The answer to that point of law is not at this point so clear
so that I should dismiss the application. The question, in
my view, is complex and calls for more detailed submission
and in-depth consideration, proper at the trial and final
determination of the substantive case. The facts in this application
are distinguishable from those in the Supreme Court Civil
Action No. 300 of 2001, Lionel Heredia v Beatrice Gallego
in which s. 14 of the Land Utilization Act, Cap. 158A,
clearly denied any right based on sale of undivided portion
of land so that no claim could be based on a contract in which
the subject matter was a portion of undivided land. It was
decided in that case that a claim based on such a contract
disclosed no cause of action and therefore an application
for interlocutory injunction order in the case was not supported
by a serious question in the substantive case, the application
was refused.
I have
decided that there is a serious question for trial in the
Applicants' substantive case, what about the balance of convenience,
the comparative losses and disadvantages that the parties
may each suffer in the event interlocutory injunction order
is granted? In the case of the Respondents, were they to successfully
defend the substantive case, or not granted in the case of
the Applicants, were they to succeed in their claim in the
substantive case?
The Affidavits
of the Applicants state that they now have no alternative
homes to go to and that leaving their present residences will
cause disruption in the education of their children. Their
first stated loss could be compensated for by an award of
damages, the second stated is difficult to compensate with
an award of damages, were the Applicants to succeed in their
claim in the end. On the other hand, the losses to the Defendants
are not obvious, were they to succeed in the end in defending
the case against them. That is not surprising because Mr.
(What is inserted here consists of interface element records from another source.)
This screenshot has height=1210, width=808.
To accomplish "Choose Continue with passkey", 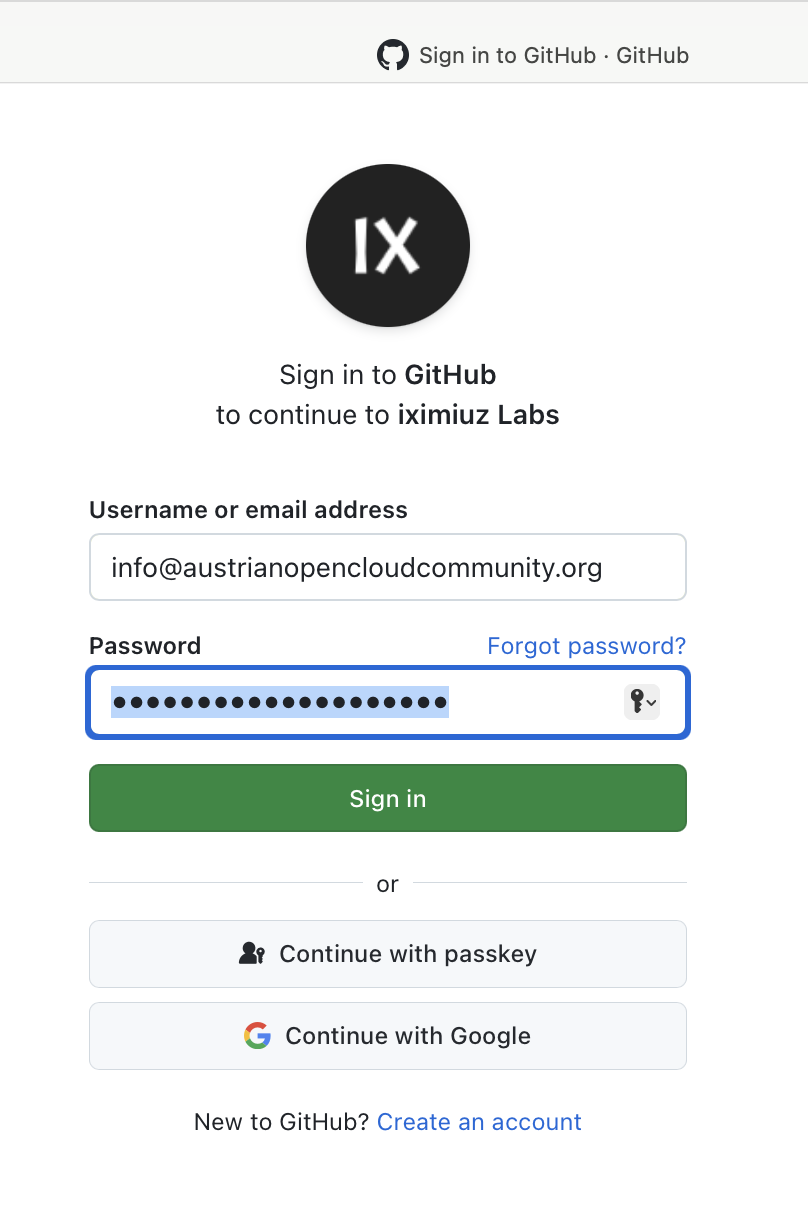I will point(388,954).
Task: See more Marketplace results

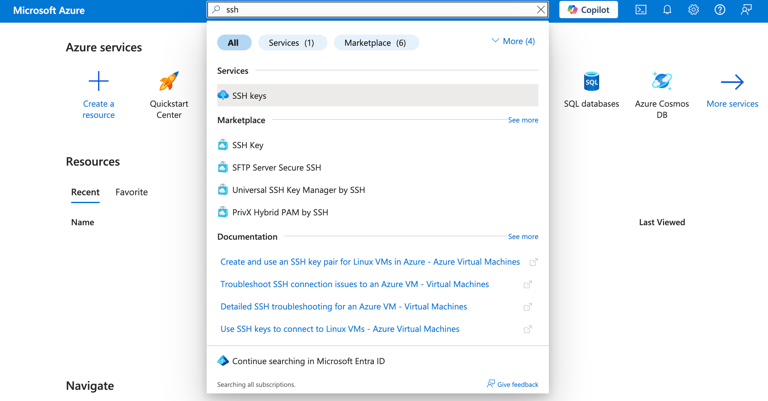Action: [522, 120]
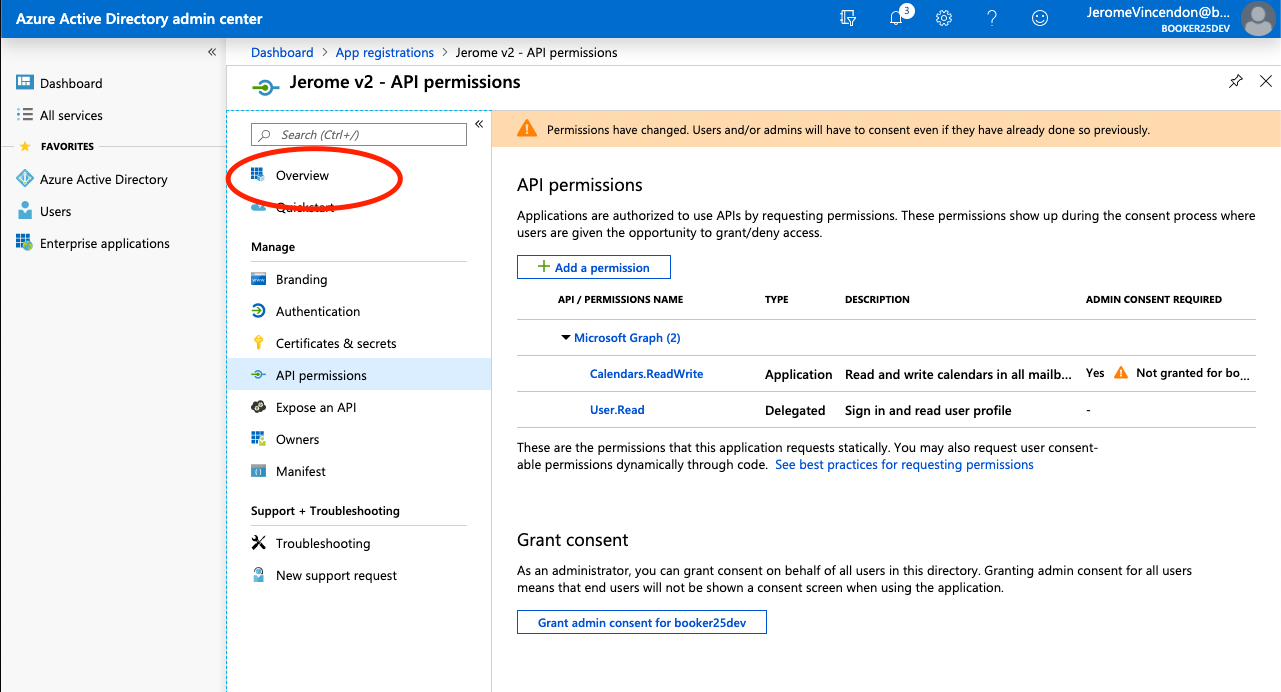This screenshot has width=1281, height=692.
Task: Click the Troubleshooting wrench icon
Action: pyautogui.click(x=260, y=543)
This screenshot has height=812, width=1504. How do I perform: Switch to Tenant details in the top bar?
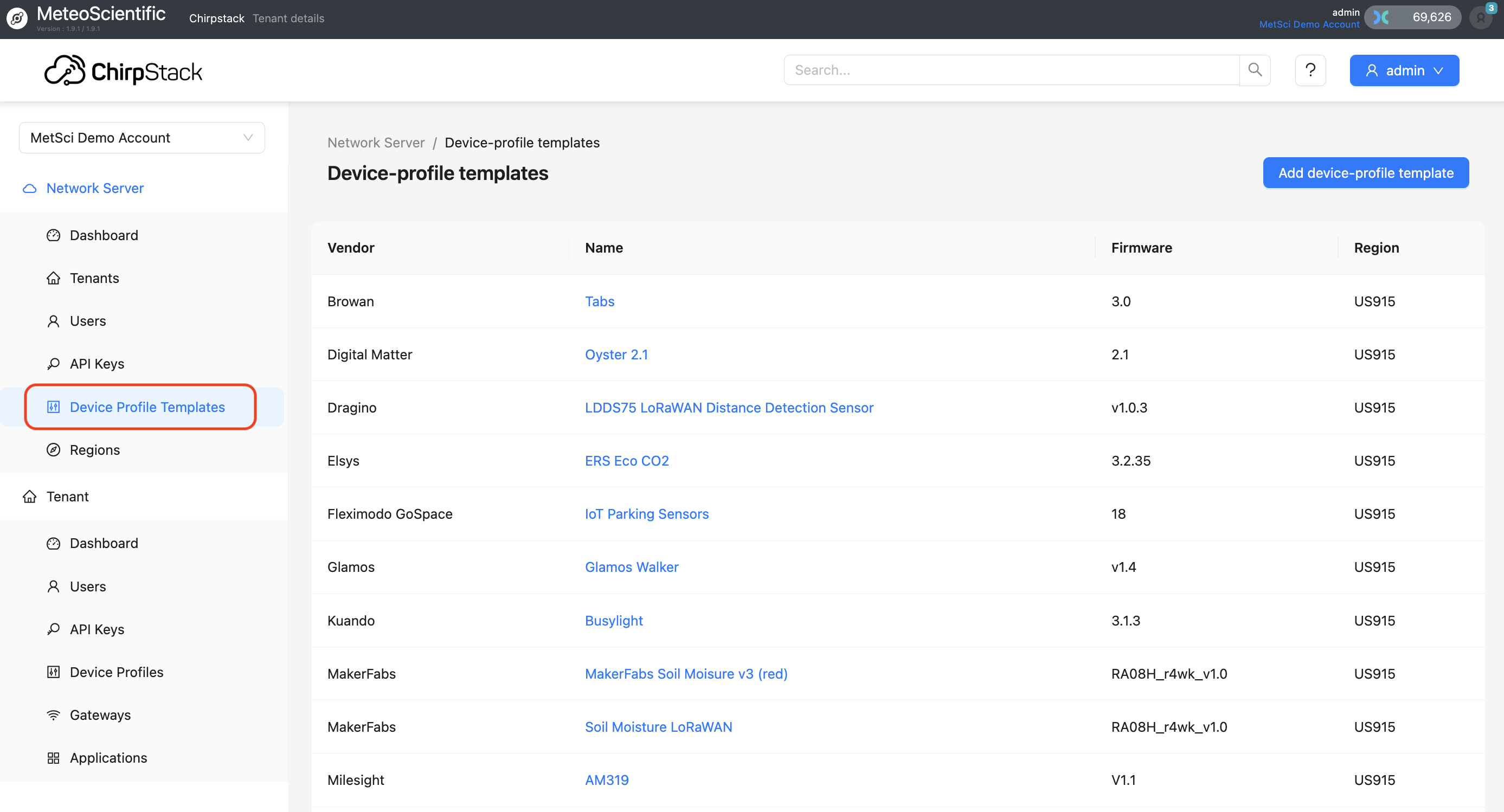288,18
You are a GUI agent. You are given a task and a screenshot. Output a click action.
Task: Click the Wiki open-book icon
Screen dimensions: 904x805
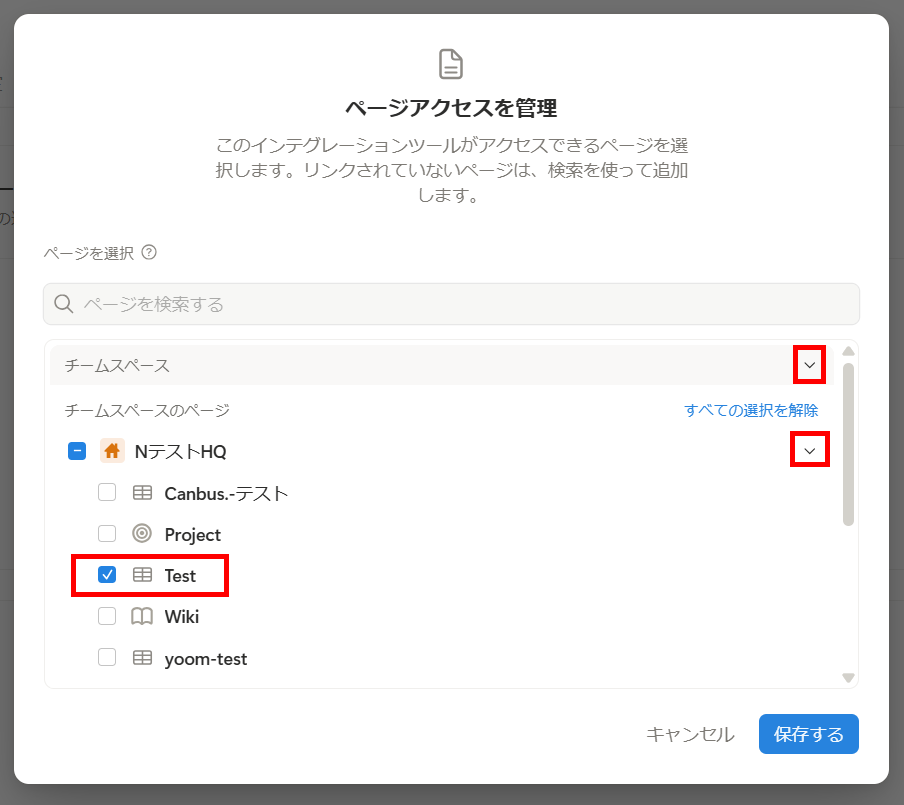[x=142, y=616]
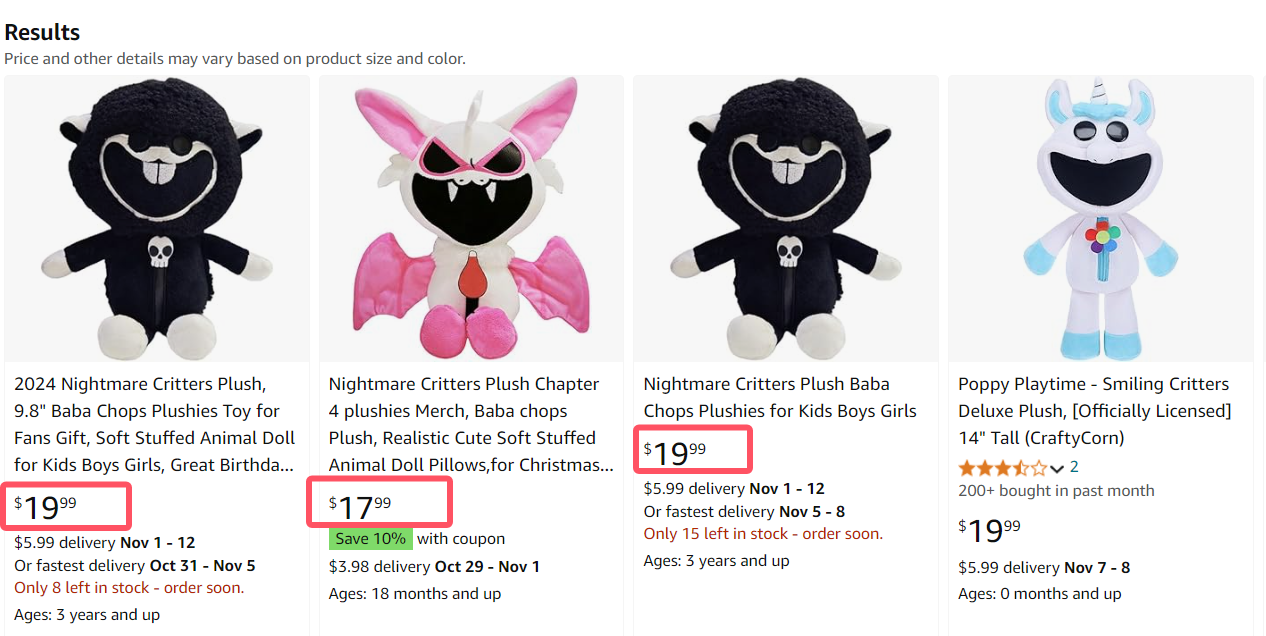Viewport: 1266px width, 636px height.
Task: Click the "Only 8 left in stock" notice
Action: pyautogui.click(x=129, y=588)
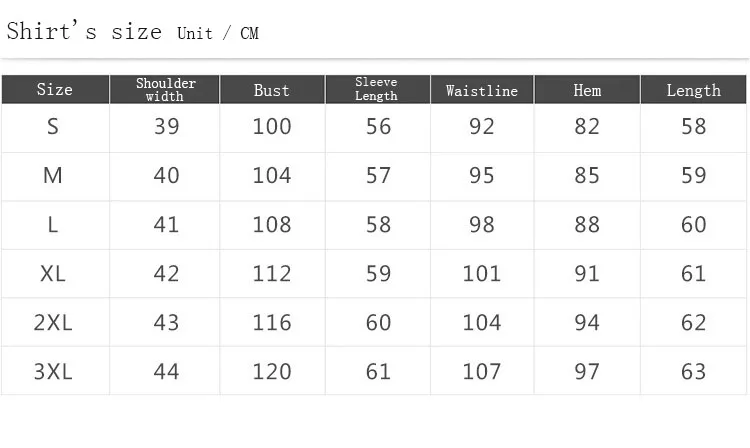Click the 3XL size row label
Screen dimensions: 750x448
[53, 372]
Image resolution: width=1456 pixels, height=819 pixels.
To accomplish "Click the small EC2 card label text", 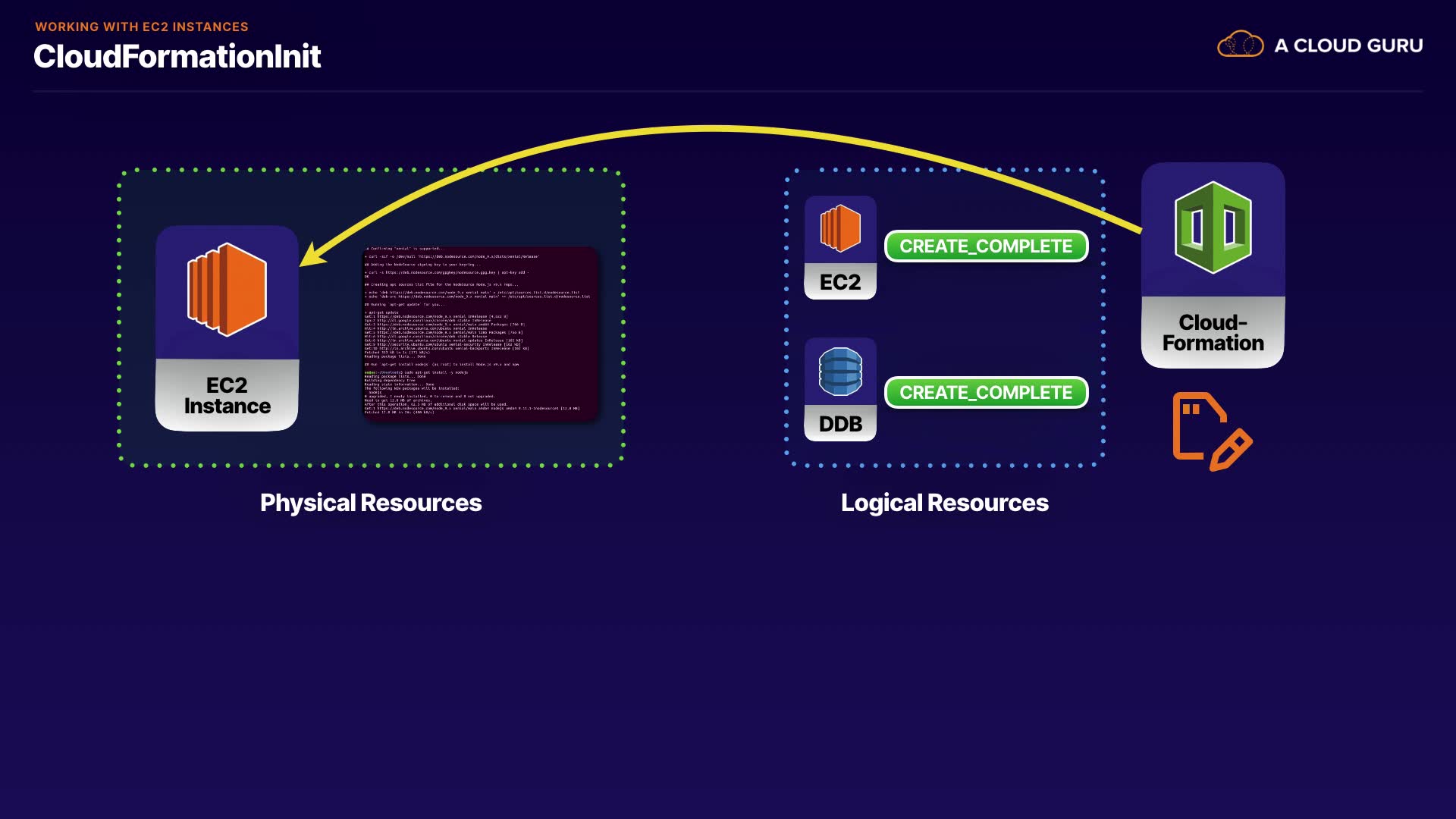I will 840,282.
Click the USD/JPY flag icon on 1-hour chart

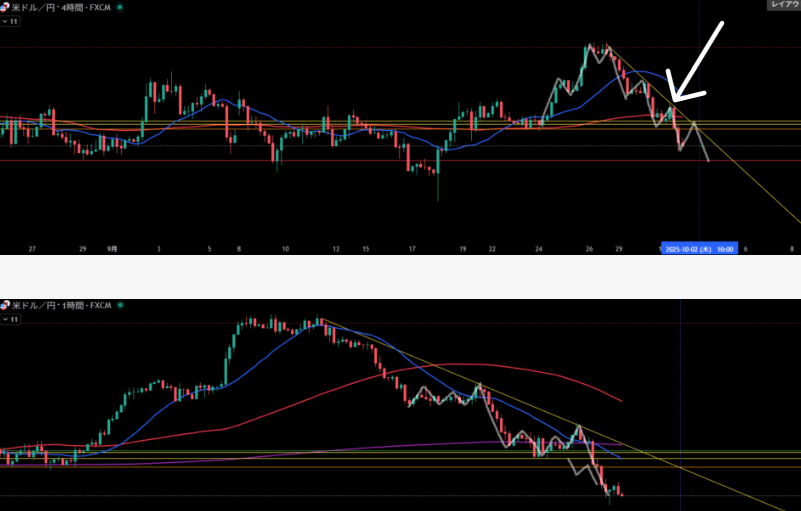[x=6, y=304]
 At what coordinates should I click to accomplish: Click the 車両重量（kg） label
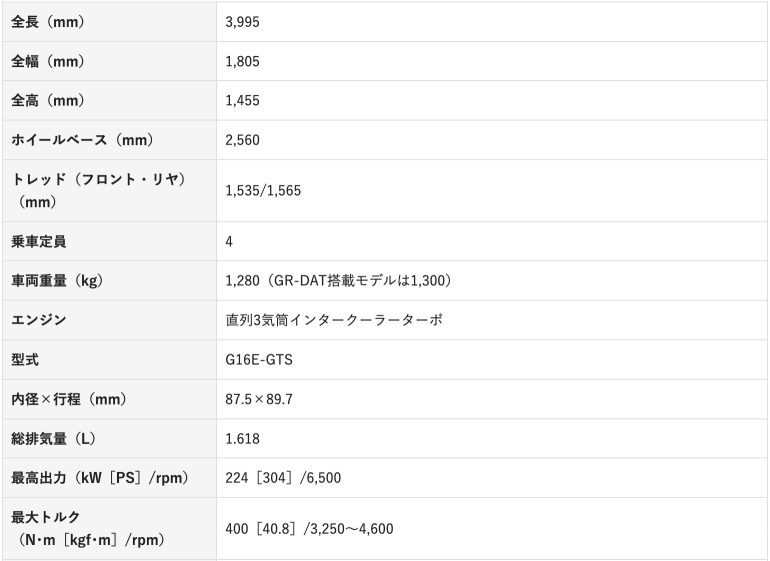click(x=57, y=281)
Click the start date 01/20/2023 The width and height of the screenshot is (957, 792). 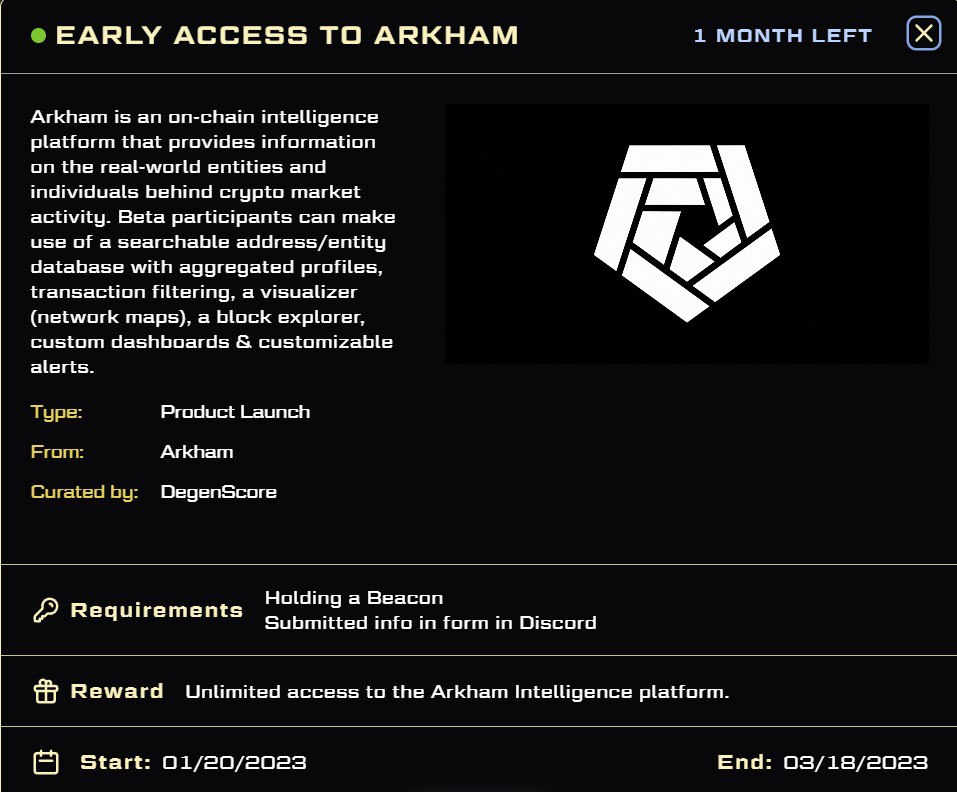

Courtenay proceeds solely on the rule in land law, which I
agree would not accord the Applicants, if they were licencees,
any right and so they would be unable to show any serious
question to go to trial. I note, however, that if the Applicants
were at the final determination, to be found to have remained
on the Respondents' land unlawfully after the notice given
to them to vacate, that would be trespass which is actionable
per se; the Respondents would be entitled to an award
of general damages, without proof of specific losses to them
and if need be, by eviction order or injunction.
In my
view the circumstances of the substantive case and the point
of law to be resolved call for the exercise of discretion
in favour of preserving the status quo. I grant the
application of the Applicants for interlocutory injunction
order and limit it to restraining the Respondents, John Zabaneh
and Mayan King Limited, from evicting the Applicants, Jose
Luis Reyes, Oscar Orlando Maradiaga, Julio Carceres Hernandez,
Cornelio Rubio Gutierrez, Emelina Bautista Rivera and Rigoberto
Maldonado from their residences. The interlocutory injunction
order is to last until final determination of the substantive
case or until further order.
As security
for damages, the Applicants are not to collect any pensions
or social security benefits that may accrue or have already
accrued to them, until the final determination of the substantive
case or until further order.
Costs
Costs
of the application are awarded to the Applicants.